• [Brief]:
Rewrite the material below with every "Open" replaced by "Launch", keeping all other text the same, and omit the pictures from your answer.
++++++++++
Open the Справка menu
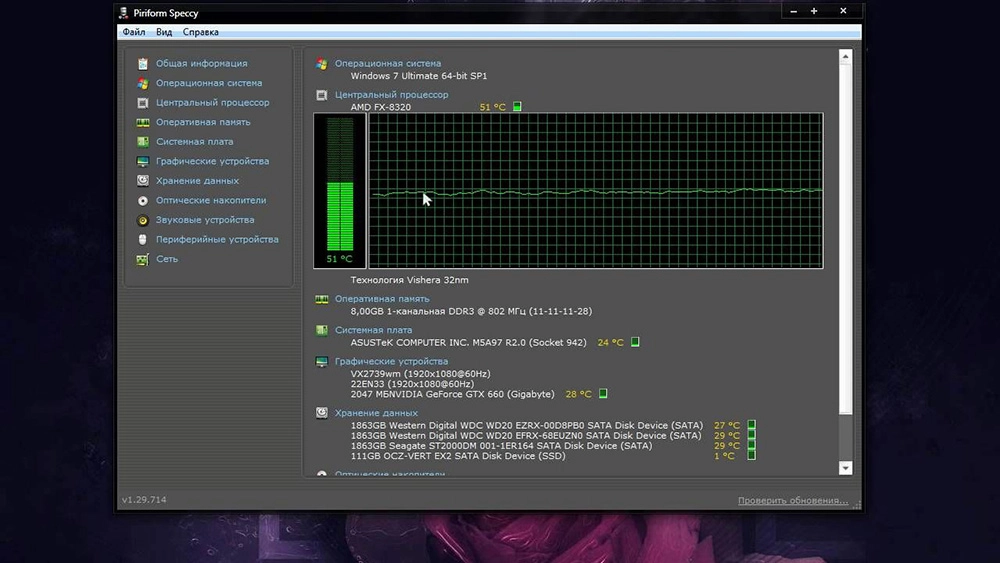This screenshot has width=1000, height=563. 201,32
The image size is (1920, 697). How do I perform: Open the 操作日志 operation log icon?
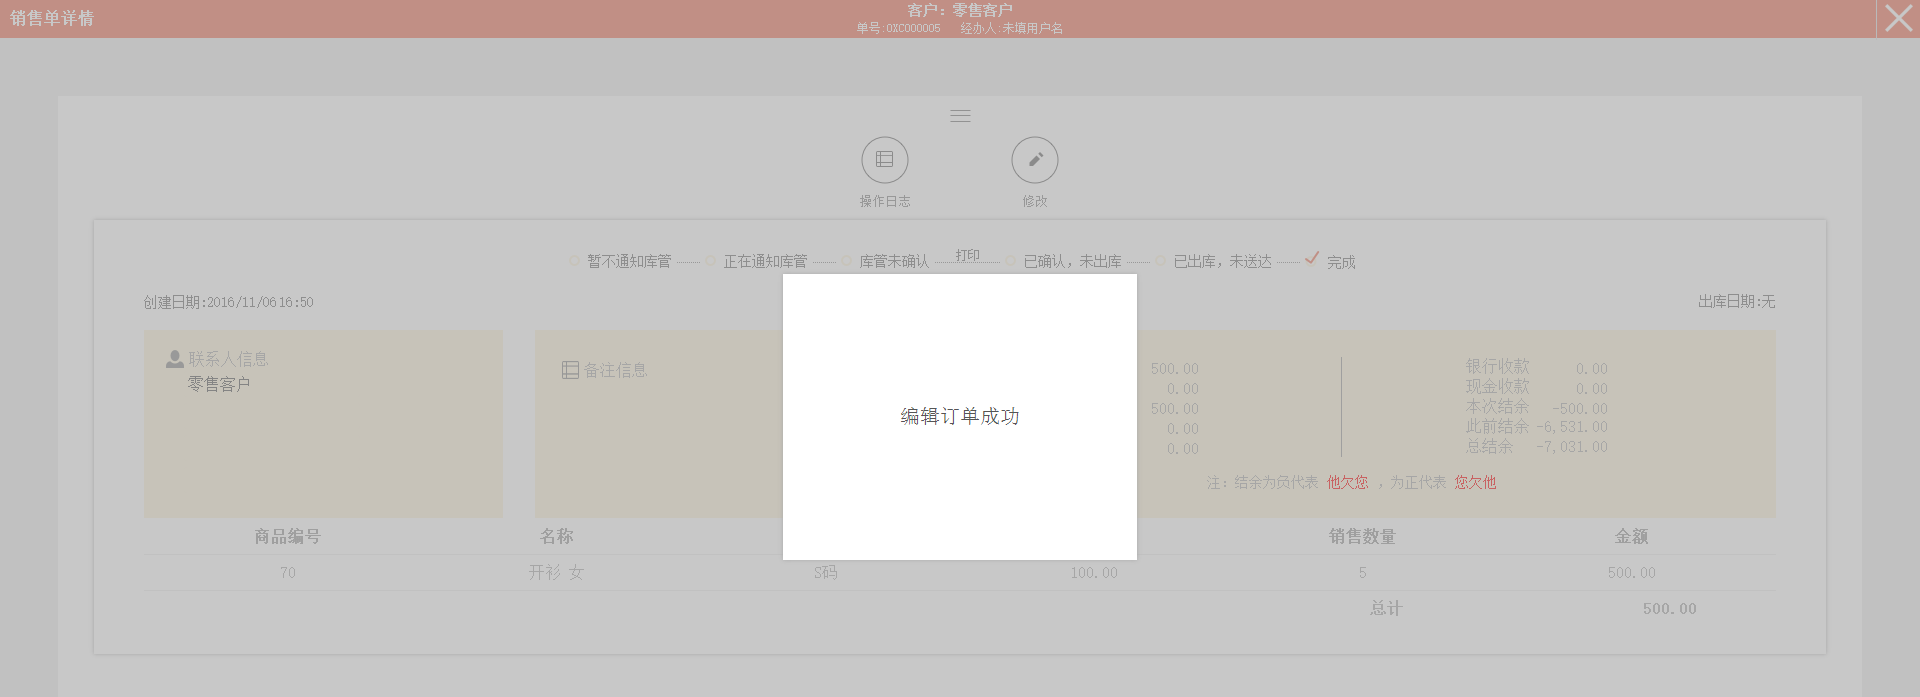(x=884, y=160)
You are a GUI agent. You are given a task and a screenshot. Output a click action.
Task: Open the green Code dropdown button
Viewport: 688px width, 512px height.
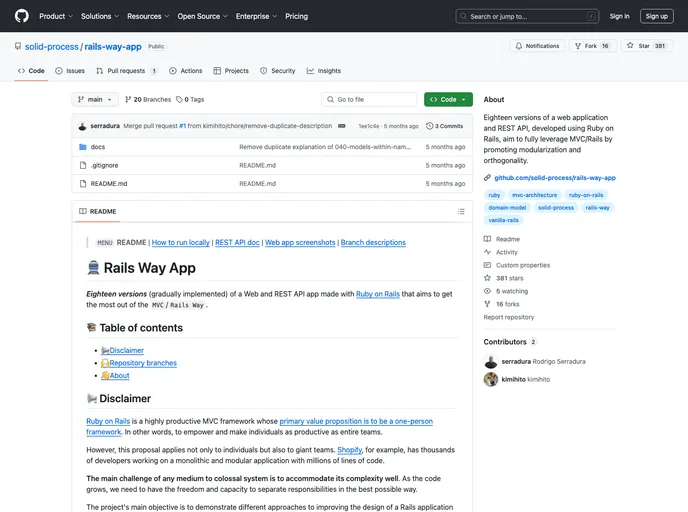pos(448,100)
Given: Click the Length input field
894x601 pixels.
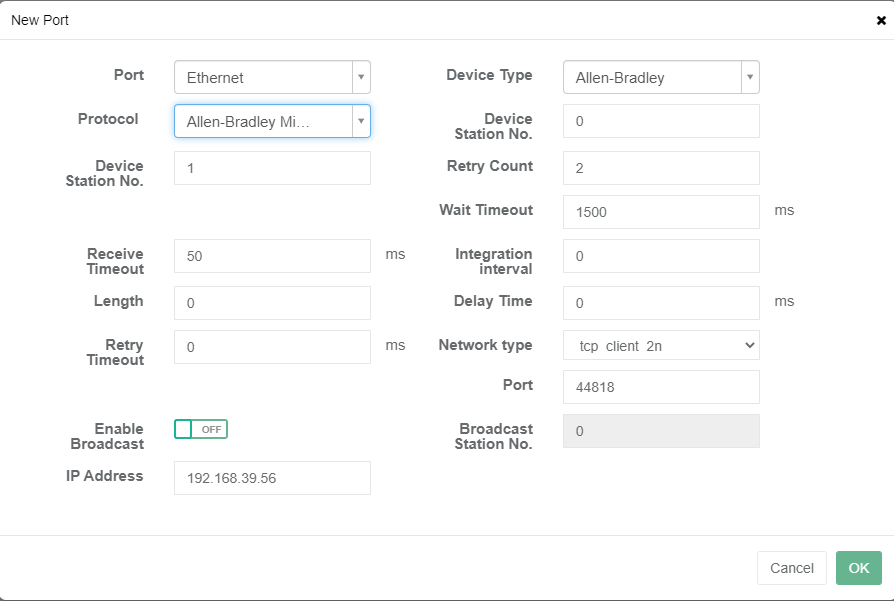Looking at the screenshot, I should coord(272,303).
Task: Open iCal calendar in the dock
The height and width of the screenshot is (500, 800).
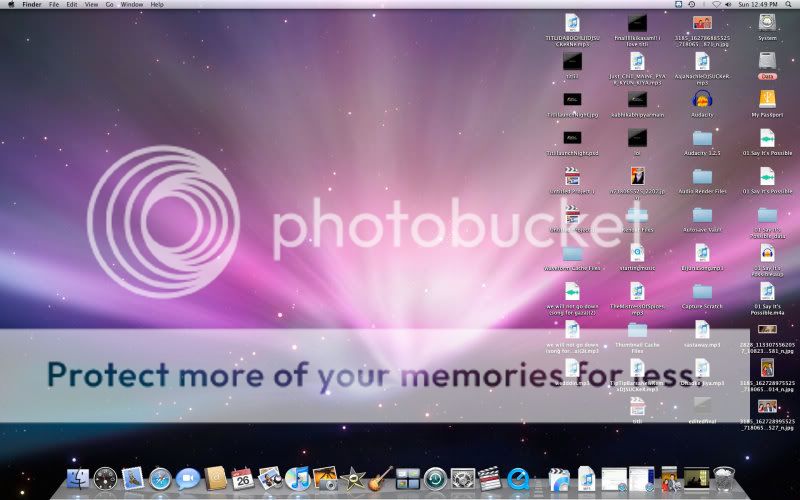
++++++++++
• [Final result]:
Launch the Справка menu
This screenshot has width=1000, height=563. 201,32
The image size is (1920, 697). How do I perform: Launch the 操作日志 operation log icon?
(x=884, y=160)
You are a GUI agent. You are given a task and a screenshot. Output a click action.
Task: Launch the green Code dropdown button
Viewport: 688px width, 512px height.
pos(448,100)
Given: Click the Length input field
894x601 pixels.
Looking at the screenshot, I should coord(272,303).
Task: Launch iCal calendar in the dock
The height and width of the screenshot is (500, 800).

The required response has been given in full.